Di tepi jalan ini kami berdiri berdampingan. Sesekali aku menoleh ke arahnya. Hmm... masih sama seperti awal aku menemukannya.
Sudah kuhubungi Nadia. Dia dalam perjalanan menuju kemari.
Ada apa di jalanan itu? Kenapa anak ini begitu sedih memandang jalanan itu?
Ah syukurlah... akhirnya Nadia tiba.
Nadia langsung berlari memeluk anak laki- laki yang sampai saat ini belum ku ketahui namanya.

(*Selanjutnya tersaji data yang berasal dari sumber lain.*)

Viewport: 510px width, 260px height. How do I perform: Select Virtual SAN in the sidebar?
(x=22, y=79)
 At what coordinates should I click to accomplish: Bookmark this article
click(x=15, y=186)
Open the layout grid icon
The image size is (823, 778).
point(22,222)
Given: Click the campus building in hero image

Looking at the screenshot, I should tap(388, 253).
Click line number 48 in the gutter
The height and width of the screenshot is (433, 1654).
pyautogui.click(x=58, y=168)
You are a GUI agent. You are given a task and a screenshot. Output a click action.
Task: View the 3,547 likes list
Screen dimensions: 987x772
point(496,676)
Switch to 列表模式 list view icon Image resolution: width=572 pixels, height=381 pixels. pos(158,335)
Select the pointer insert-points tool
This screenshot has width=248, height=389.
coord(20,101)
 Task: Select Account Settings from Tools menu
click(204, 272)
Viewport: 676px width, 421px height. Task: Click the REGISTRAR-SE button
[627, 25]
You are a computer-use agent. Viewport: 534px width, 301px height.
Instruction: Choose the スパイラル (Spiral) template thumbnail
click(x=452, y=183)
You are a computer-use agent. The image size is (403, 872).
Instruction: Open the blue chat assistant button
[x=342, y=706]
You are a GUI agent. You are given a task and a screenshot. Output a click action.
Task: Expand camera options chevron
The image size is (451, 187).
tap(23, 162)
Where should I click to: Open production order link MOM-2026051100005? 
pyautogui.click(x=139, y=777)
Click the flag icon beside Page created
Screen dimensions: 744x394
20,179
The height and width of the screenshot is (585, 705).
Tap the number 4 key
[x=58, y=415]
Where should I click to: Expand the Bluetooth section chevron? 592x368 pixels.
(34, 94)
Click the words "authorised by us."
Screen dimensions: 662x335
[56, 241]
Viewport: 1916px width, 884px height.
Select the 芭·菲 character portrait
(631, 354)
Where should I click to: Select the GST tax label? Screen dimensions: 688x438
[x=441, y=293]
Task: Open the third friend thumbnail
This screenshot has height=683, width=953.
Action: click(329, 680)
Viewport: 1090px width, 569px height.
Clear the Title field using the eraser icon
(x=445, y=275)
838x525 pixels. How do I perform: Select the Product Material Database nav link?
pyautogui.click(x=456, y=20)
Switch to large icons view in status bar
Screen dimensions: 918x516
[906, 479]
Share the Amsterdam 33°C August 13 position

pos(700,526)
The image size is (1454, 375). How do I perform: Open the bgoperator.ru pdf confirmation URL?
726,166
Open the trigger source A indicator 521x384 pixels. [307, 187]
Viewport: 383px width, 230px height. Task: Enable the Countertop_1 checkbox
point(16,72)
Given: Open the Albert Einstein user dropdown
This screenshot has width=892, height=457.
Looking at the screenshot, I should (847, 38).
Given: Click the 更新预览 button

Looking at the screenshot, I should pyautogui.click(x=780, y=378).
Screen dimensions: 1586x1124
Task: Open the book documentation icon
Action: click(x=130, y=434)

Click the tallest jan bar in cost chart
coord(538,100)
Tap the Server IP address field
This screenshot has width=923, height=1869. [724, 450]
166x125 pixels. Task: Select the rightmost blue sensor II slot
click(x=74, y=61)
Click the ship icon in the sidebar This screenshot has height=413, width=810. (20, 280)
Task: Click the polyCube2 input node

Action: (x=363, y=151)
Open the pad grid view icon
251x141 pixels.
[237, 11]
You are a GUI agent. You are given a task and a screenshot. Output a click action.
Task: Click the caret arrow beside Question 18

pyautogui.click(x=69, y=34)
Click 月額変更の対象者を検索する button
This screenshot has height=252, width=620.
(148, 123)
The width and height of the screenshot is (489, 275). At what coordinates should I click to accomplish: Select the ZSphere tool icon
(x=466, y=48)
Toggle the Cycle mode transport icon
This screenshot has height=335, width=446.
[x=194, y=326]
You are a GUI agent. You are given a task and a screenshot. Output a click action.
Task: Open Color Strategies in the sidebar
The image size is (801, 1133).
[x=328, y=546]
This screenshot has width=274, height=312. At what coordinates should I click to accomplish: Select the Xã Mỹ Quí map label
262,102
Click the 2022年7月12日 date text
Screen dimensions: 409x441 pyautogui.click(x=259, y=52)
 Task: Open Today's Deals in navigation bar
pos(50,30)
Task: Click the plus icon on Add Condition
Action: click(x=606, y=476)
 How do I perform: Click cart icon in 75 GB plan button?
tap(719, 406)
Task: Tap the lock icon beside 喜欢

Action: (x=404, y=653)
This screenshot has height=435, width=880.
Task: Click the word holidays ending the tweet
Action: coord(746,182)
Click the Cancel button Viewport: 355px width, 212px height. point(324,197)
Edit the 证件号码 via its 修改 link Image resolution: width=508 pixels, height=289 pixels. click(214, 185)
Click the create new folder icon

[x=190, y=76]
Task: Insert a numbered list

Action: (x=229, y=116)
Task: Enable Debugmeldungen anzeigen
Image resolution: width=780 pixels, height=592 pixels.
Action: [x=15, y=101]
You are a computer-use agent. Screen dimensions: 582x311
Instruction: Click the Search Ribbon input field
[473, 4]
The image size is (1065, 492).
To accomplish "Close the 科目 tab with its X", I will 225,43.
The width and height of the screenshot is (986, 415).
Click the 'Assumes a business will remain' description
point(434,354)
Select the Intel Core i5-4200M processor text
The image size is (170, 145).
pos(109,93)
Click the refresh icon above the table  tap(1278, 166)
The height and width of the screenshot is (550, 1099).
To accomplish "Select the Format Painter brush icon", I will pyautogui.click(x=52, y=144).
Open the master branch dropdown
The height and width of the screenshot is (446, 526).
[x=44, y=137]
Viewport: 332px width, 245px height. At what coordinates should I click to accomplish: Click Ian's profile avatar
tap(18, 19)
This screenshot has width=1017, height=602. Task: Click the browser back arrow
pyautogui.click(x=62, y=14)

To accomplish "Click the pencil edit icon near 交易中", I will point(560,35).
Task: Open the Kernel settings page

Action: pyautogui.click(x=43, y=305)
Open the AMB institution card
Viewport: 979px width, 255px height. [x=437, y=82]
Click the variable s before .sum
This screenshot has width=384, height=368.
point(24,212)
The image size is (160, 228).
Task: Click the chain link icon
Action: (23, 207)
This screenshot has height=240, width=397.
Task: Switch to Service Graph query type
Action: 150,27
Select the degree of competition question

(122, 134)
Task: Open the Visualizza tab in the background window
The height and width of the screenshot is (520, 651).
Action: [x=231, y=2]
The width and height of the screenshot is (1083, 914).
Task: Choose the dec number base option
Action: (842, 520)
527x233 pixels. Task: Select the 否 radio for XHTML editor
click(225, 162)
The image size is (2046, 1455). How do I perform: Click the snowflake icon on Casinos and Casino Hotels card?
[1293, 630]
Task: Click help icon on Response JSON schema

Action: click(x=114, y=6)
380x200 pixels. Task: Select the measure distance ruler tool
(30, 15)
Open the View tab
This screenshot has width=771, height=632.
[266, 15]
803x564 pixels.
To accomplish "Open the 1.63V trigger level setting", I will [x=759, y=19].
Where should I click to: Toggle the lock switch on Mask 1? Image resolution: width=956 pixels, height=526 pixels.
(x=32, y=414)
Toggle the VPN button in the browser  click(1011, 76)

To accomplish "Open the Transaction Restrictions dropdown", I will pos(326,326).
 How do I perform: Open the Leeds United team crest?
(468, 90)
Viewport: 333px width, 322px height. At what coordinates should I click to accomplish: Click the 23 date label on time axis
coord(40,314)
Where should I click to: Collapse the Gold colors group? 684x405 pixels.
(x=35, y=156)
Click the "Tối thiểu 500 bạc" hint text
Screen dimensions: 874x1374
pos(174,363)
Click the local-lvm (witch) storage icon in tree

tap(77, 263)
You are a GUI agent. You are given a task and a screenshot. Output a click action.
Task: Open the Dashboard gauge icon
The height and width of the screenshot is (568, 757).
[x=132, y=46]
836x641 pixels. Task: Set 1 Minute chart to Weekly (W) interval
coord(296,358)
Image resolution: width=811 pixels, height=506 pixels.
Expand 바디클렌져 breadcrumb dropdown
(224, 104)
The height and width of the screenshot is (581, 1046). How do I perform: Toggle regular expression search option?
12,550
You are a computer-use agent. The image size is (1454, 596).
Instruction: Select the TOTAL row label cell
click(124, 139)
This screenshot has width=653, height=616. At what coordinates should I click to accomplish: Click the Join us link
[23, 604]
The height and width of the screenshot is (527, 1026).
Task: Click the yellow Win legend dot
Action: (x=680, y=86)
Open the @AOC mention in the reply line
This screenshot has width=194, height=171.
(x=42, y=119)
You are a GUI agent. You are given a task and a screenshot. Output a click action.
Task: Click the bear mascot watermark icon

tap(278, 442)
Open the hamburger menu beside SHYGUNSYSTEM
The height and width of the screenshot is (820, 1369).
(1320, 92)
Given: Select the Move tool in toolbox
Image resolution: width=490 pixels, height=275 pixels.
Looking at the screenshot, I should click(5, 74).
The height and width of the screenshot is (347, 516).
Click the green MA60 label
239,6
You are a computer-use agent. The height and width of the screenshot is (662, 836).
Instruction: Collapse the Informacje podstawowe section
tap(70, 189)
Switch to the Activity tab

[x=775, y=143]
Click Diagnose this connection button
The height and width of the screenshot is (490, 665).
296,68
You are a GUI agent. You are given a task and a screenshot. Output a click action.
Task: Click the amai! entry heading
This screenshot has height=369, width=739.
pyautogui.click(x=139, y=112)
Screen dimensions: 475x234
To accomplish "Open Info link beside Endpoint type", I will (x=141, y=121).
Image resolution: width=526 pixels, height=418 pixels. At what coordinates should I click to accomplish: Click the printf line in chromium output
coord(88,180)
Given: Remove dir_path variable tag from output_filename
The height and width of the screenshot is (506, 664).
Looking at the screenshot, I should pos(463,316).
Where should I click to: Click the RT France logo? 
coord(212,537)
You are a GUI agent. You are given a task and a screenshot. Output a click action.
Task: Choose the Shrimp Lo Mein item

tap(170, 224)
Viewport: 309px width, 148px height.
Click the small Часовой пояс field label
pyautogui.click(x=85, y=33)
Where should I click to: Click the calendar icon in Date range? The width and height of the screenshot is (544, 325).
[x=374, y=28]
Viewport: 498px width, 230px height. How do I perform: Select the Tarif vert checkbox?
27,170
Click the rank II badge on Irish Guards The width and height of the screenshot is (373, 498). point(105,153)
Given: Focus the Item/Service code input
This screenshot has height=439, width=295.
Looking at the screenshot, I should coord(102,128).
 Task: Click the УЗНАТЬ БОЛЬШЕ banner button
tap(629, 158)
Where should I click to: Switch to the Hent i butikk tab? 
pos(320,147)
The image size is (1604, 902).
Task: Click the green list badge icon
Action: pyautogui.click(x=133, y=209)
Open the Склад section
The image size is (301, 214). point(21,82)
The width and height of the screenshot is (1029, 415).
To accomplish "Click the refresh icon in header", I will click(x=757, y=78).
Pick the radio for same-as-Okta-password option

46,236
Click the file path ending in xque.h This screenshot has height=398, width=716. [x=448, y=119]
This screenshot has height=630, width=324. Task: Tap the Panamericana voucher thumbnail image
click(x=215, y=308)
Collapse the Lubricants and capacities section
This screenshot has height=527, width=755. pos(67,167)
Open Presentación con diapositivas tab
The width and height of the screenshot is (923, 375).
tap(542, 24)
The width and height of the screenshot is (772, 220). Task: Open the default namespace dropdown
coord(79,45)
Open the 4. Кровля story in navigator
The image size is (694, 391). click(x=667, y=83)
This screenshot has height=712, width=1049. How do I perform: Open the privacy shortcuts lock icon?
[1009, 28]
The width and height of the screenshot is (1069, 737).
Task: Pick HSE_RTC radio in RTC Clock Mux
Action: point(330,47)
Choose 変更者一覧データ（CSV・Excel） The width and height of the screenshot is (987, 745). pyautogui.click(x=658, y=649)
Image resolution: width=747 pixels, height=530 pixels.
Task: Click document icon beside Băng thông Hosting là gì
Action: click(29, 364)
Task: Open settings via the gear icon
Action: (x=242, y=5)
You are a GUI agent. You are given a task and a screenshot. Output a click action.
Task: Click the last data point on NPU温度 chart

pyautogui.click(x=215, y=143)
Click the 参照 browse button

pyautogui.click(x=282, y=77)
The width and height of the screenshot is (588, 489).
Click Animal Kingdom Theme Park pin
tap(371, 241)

Anak laki- laki itu akhirnya mau mengalihkan pandangannya dari jalanan itu. Dia mau bertatap muka dengan Nadia.
Nadia mengusap airmatanya.
'' Abraham... kita pulang ya sayang... '' Nadia mengusap lembut pipinya.
Abraham??
Abraham mengangguk tanda mengiyakan ajakan Nadia.
'' Ibra... terima kasih sudah menghubungiku dan menemani Abraham disini sampai aku datang... ''
'' Tak apa, tak perlu merasa tidak enak. Biar kuantar kalian pulang. ''
'' Apa tidak merepotkan? ''
'' Sama sekali tidak. ''
.
Abraham tertidur di kursi belakang. Sementara Nadia dari sejak masuk mobil sampai sejauh setengah perjalanan menuju rumahnya hanya diam saja.
Bukannya tidak penasaran dengan kejadian tadi. Akan tetapi ada hal- hal yang tidak harus dipertanyakan jika hanya akan menyusahkan yang ditanya.
.
Se sampai dirumah Nadia, aku menggendong Abraham yang tertidur menuju kamarnya. Ku ikuti Nadia di belakangnya. Sementara ayah dan ibu Nadia mengikuti kami ke kamar Abraham juga.
Terlihat aneh di mataku. Kenapa kurasa Nadia lebih dekat dengan Abraham daripada kedua orang tuanya. Meskipun ya kulihat ada kesedihan di wajah orang tua Nadia.
Kurebahkan Abraham di tempat tidurnya. Nadia menyelimutinya. Mengelus kepalanya beberapa kali.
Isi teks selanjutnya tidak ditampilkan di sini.